Collection entries
---*---

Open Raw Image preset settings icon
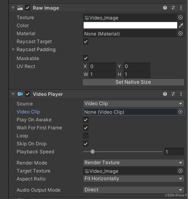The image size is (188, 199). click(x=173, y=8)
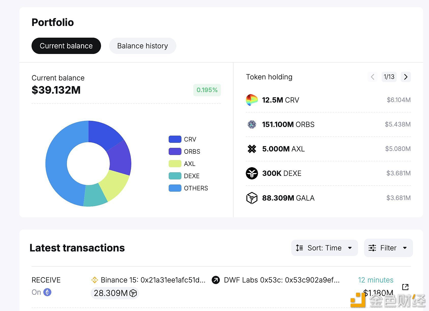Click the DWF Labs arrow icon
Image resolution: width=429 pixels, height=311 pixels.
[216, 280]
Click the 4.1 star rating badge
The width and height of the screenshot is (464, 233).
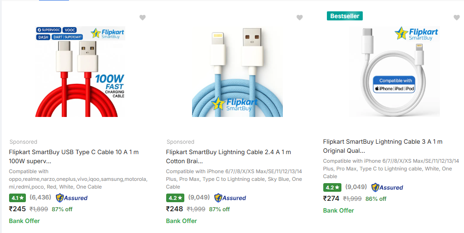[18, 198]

---*---

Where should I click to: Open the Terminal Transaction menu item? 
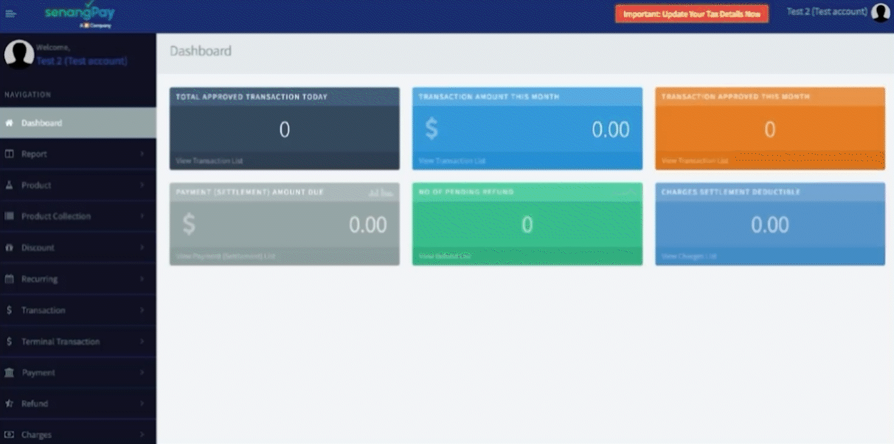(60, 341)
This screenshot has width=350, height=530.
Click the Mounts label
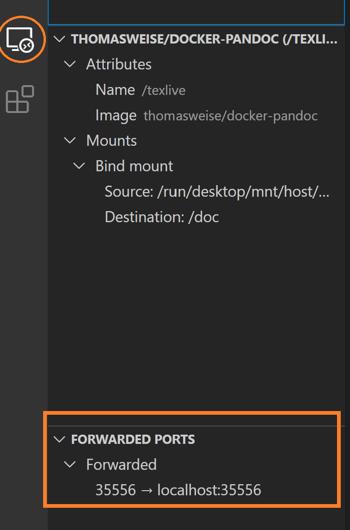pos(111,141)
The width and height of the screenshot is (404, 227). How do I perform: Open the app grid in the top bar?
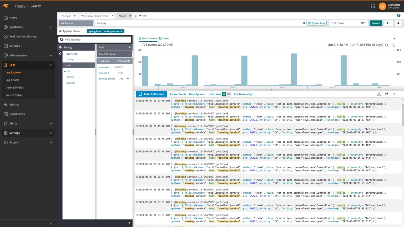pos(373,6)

---*---

• _TASK DESCRIPTION_
Print an exact copy of the lines above, from the one containing "Open Raw Image preset settings icon" through the one containing "Click the 4.1 star rating badge", and leave out the pictures.

• _WORKED SOLUTION_
Open Raw Image preset settings icon
The image size is (188, 199). click(x=173, y=8)
Click the DWF Labs arrow icon
Image resolution: width=429 pixels, height=311 pixels.
[216, 280]
Click the 4.1 star rating badge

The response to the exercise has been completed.